Feed exports: add batch deliveries #4434

BroodingKangaroo · 2020-03-16T15:42:23Z

codecov · 2020-03-18T08:46:39Z

Codecov Report

Merging #4434 into master will increase coverage by 1.12%.
The diff coverage is 100.00%.

@@            Coverage Diff             @@
##           master    #4434      +/-   ##
==========================================
+ Coverage   85.17%   86.29%   +1.12%     
==========================================
  Files         162      160       -2     
  Lines        9749     9671      -78     
  Branches     1437     1420      -17     
==========================================
+ Hits         8304     8346      +42     
+ Misses       1186     1063     -123     
- Partials      259      262       +3

Impacted Files	Coverage Δ
scrapy/extensions/feedexport.py	`87.35% <100.00%> (+1.22%)`	⬆️
scrapy/settings/default_settings.py	`98.73% <100.00%> (+<0.01%)`	⬆️
scrapy/utils/conf.py	`93.13% <100.00%> (+0.06%)`	⬆️
scrapy/core/downloader/contextfactory.py	`90.00% <0.00%> (-6.67%)`	⬇️
scrapy/utils/trackref.py	`82.85% <0.00%> (-2.86%)`	⬇️
scrapy/utils/misc.py	`95.53% <0.00%> (-1.79%)`	⬇️
scrapy/core/downloader/__init__.py	`89.47% <0.00%> (-1.51%)`	⬇️
scrapy/http/cookies.py	`91.45% <0.00%> (-0.08%)`	⬇️
scrapy/spiders/__init__.py	`100.00% <0.00%> (ø)`
scrapy/linkextractors/sgml.py
... and 3 more

ejulio

Good starting point @BroodingKangaroo

Other stuff to keep in mind:

Documentation is missing
Tests are missing

scrapy/extensions/feedexport.py

ejulio · 2020-03-18T14:34:53Z

scrapy/extensions/feedexport.py

        for uri, feed in self.feeds.items():
            if not self._storage_supported(uri):
                raise NotConfigured
            if not self._exporter_supported(feed['format']):
                raise NotConfigured

    def open_spider(self, spider):
+        if self.storage_batch:
+            self.feeds = {self._get_uri_of_partial(uri, feed, spider): feed for uri, feed in self.feeds.items()}


One approach is that, whenever we reach the expected count, just close the current file/deliver it and create a new one.

elacuesta

Hey @BroodingKangaroo, good job, thanks for the PR. In addition to the tests and docs requested by @ejulio, please make sure that this works well after #3858.

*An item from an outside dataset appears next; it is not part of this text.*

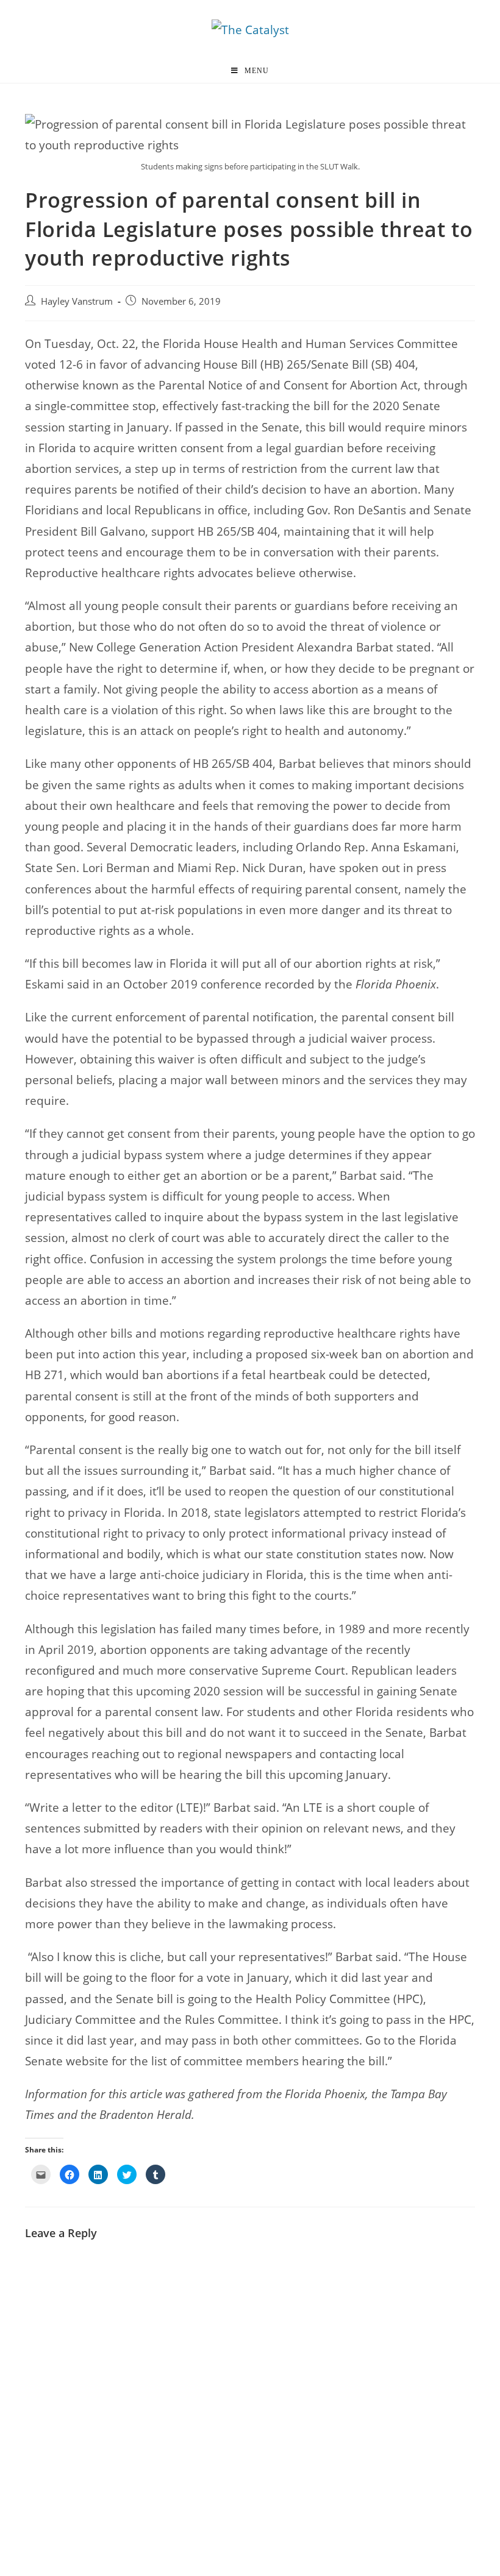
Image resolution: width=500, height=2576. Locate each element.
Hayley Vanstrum (77, 301)
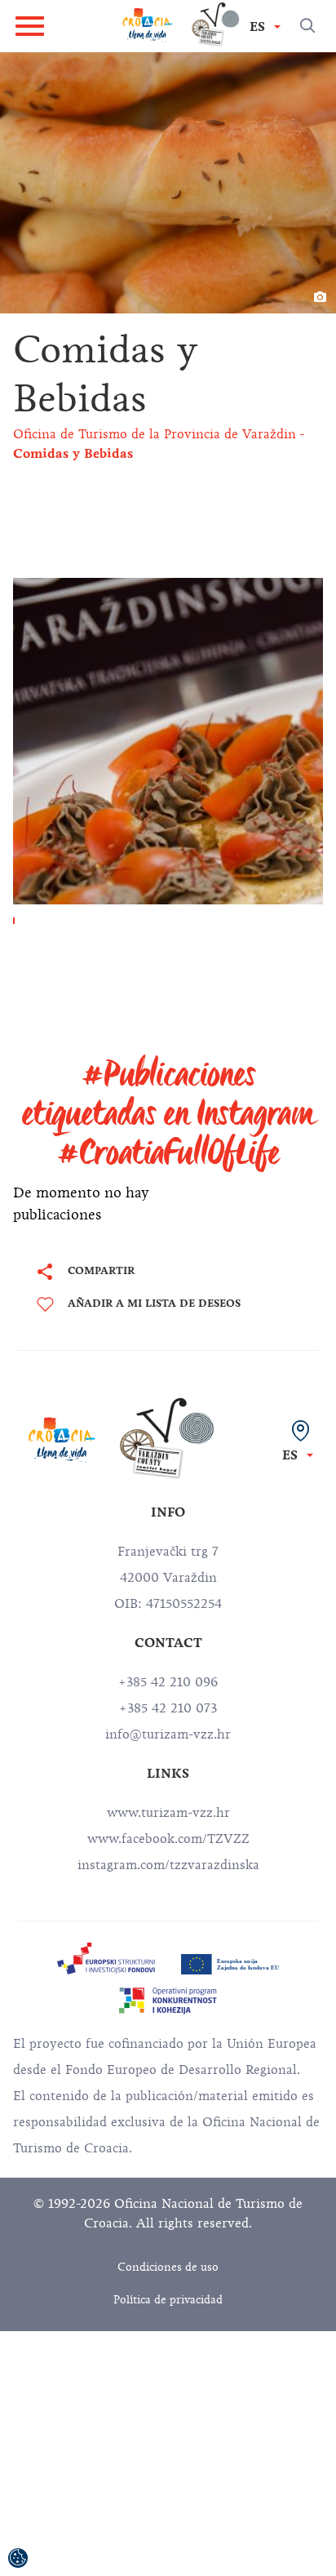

Seems like the failing tests are related to #4434, please rebase or merge the latest master to fix them.

scrapy/extensions/feedexport.py

scrapy/settings/default_settings.py

scrapy/extensions/feedexport.py

ejulio · 2020-03-26T11:00:02Z

scrapy/extensions/feedexport.py

@@ -335,7 +400,7 @@ def _get_uri_params(self, spider, uri_params):
        params = {}
        for k in dir(spider):
            params[k] = getattr(spider, k)
-        ts = datetime.utcnow().replace(microsecond=0).isoformat().replace(':', '-')
+        ts = datetime.utcnow().isoformat().replace(':', '-')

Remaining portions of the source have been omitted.